╭─ Supplied information

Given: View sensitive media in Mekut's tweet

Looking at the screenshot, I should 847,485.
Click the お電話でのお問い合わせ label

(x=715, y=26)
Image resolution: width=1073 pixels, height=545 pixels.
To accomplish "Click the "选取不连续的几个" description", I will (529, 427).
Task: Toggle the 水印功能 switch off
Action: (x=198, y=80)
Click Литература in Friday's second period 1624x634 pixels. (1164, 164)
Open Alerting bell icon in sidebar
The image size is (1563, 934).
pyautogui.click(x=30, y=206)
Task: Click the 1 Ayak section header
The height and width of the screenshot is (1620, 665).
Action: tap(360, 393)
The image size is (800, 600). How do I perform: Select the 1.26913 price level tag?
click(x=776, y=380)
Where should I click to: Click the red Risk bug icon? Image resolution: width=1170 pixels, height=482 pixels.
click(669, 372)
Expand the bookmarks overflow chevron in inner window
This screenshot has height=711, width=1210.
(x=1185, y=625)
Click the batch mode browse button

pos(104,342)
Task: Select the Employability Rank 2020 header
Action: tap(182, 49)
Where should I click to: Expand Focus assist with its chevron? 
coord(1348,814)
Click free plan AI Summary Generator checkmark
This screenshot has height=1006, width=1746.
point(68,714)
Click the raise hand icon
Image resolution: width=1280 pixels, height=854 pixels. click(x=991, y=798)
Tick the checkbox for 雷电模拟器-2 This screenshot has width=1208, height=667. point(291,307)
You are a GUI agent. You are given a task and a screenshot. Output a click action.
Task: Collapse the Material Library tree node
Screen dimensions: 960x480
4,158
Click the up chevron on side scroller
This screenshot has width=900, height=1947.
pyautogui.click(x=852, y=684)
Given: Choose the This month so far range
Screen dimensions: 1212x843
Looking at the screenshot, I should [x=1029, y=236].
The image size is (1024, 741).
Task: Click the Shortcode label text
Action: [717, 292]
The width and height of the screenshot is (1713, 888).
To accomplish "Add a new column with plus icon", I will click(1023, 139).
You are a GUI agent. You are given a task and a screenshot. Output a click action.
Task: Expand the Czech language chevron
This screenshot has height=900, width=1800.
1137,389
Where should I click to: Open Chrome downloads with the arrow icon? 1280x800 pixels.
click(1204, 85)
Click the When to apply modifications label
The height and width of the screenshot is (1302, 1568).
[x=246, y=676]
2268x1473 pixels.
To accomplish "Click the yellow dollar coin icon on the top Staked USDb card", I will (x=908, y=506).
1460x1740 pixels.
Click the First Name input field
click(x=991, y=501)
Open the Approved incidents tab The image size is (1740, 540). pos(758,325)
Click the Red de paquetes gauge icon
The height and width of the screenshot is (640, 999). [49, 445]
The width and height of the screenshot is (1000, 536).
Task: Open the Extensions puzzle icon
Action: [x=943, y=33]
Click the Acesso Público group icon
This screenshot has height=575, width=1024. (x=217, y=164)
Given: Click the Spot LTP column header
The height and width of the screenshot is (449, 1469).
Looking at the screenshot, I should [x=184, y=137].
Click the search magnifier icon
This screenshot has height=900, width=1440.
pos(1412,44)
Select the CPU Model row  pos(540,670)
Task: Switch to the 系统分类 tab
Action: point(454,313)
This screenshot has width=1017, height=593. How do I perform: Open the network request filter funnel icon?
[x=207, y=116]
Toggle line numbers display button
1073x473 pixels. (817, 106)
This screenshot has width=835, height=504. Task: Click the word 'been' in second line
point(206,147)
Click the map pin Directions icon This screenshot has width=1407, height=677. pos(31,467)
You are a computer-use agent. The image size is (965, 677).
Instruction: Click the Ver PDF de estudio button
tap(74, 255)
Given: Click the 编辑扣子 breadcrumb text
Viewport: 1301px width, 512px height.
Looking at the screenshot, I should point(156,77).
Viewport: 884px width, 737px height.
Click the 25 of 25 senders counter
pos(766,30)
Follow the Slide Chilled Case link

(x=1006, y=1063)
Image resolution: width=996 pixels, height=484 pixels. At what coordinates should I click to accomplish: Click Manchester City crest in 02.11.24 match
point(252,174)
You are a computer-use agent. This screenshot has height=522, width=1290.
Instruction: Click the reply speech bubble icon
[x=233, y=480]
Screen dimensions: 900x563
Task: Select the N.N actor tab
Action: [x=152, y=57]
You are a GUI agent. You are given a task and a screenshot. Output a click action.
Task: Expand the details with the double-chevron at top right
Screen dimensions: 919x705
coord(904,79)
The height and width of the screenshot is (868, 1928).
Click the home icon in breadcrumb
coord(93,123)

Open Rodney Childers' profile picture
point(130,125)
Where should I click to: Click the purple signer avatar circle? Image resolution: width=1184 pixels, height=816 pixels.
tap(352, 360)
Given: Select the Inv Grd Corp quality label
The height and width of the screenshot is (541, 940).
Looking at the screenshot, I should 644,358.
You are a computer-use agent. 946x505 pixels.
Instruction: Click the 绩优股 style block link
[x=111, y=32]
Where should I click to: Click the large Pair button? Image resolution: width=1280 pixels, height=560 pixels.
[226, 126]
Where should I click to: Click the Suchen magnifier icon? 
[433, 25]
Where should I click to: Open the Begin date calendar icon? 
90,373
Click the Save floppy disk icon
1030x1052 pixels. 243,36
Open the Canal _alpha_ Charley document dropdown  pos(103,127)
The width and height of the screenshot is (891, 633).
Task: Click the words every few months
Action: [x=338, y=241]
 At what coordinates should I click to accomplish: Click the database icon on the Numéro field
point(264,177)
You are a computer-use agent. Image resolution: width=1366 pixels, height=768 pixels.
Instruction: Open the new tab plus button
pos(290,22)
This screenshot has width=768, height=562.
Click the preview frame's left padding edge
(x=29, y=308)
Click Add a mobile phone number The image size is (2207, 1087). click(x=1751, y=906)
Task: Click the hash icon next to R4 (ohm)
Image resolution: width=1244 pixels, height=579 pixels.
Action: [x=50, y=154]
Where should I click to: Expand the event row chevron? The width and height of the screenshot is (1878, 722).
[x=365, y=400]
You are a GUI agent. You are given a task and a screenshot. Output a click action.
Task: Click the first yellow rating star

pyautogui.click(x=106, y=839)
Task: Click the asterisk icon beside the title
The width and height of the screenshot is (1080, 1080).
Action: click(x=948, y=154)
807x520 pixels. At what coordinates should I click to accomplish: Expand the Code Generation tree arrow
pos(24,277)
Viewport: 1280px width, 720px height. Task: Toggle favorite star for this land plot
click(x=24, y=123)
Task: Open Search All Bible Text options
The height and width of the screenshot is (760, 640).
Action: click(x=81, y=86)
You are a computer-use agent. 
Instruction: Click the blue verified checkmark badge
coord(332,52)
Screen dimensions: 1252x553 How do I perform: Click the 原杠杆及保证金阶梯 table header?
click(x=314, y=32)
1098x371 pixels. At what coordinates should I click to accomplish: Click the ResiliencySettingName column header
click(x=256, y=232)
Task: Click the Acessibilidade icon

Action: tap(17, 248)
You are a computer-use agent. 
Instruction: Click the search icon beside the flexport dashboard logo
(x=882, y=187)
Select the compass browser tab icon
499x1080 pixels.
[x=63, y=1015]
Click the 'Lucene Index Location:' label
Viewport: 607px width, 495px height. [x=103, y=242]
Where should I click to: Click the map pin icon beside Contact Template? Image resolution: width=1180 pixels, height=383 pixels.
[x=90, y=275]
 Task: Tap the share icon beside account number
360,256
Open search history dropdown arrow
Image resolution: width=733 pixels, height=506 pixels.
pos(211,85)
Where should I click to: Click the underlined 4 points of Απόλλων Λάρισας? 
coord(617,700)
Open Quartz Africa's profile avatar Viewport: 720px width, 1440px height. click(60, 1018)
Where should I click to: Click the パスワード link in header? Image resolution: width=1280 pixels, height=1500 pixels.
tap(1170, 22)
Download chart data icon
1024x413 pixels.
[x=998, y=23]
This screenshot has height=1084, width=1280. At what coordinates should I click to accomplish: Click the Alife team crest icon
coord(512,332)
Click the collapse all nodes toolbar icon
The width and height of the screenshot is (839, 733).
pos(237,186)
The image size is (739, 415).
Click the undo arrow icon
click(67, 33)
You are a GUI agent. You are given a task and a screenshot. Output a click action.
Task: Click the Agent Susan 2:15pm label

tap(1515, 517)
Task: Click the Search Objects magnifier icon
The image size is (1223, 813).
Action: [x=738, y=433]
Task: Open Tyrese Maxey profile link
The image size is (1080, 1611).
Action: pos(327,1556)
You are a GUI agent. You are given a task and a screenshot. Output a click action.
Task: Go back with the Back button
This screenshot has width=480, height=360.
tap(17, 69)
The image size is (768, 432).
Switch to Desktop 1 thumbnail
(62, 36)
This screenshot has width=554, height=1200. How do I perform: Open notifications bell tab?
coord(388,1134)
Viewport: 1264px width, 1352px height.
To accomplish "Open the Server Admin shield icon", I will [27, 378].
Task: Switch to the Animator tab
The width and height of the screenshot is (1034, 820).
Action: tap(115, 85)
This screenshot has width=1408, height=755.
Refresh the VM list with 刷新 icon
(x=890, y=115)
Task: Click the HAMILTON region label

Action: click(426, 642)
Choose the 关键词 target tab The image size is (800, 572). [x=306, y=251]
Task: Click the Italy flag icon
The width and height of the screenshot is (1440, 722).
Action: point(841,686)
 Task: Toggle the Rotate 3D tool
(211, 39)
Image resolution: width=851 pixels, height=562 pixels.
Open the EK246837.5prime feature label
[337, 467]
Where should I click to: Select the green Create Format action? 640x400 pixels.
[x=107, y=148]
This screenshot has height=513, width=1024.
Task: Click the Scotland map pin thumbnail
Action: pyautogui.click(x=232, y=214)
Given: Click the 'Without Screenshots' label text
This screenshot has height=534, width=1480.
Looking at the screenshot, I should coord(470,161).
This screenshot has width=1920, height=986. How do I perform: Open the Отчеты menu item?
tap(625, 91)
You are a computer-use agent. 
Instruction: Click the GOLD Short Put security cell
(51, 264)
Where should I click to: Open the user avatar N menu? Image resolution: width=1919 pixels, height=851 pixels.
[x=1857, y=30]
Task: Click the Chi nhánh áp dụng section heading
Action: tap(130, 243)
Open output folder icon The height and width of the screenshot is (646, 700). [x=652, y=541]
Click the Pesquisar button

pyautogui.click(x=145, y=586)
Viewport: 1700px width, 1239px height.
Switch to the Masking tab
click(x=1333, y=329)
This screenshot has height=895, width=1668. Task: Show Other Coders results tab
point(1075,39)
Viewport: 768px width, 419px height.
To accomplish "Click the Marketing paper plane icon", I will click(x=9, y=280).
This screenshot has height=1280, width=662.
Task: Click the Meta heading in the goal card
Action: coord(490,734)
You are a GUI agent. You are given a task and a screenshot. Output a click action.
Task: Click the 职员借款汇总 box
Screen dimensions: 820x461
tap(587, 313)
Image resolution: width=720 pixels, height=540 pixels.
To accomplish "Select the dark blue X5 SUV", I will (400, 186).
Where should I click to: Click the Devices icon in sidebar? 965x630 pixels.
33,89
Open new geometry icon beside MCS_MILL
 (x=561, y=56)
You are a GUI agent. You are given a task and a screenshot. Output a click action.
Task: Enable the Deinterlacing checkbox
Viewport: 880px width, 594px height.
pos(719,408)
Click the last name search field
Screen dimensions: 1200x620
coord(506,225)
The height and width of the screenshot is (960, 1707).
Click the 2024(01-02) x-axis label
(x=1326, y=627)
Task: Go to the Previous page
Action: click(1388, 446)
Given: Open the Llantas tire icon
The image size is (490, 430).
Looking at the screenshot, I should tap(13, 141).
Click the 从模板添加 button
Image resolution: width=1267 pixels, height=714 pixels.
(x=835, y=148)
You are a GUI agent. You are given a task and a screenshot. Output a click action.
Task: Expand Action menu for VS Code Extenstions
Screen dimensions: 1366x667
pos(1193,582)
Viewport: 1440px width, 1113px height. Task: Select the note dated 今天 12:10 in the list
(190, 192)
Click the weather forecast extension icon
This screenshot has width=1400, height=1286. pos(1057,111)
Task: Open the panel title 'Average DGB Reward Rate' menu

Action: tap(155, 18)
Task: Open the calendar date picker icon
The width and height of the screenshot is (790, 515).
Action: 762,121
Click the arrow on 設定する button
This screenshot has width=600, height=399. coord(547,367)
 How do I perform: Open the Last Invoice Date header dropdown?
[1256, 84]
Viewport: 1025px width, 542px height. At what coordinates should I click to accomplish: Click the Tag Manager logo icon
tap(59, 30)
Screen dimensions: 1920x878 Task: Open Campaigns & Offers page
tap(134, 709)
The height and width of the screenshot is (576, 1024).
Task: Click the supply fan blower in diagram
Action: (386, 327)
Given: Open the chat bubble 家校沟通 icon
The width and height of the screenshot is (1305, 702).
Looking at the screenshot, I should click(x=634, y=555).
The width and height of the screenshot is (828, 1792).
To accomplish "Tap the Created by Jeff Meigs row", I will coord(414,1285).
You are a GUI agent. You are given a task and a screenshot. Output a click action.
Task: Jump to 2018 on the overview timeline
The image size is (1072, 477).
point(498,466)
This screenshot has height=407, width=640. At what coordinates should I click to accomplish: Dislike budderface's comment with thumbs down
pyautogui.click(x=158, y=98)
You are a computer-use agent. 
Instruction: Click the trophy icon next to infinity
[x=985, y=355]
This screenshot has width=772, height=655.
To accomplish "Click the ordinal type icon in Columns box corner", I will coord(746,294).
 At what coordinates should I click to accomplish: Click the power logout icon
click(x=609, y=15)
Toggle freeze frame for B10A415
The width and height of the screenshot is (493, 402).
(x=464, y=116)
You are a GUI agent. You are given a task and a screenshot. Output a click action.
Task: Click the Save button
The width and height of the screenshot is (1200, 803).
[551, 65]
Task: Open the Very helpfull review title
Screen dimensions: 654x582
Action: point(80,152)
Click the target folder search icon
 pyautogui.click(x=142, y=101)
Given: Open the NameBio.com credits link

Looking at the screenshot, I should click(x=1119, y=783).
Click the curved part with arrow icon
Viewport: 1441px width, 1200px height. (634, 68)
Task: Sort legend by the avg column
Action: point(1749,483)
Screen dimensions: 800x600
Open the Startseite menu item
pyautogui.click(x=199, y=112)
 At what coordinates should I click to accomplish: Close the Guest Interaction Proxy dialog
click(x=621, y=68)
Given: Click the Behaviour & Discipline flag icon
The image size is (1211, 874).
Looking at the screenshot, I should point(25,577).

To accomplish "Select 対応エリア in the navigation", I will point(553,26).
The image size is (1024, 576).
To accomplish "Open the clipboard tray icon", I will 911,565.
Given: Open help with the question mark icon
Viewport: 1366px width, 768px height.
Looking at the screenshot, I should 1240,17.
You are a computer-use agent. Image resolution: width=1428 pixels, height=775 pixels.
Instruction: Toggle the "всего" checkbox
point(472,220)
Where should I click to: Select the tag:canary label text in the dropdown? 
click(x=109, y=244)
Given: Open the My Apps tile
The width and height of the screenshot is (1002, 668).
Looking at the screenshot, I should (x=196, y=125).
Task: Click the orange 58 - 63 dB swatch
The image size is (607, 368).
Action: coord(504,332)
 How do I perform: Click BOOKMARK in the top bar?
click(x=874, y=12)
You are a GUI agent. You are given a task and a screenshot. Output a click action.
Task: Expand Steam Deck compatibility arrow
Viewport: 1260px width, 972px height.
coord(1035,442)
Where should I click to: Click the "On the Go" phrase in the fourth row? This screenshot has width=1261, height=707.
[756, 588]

╰─

:: Task directions ::
Where in the entries does the word "Choose" occur? Copy out each line that has it.

:: Result for this task ::
Given: Choose the This month so far range
Choose the 关键词 target tab The image size is (800, 572). [x=306, y=251]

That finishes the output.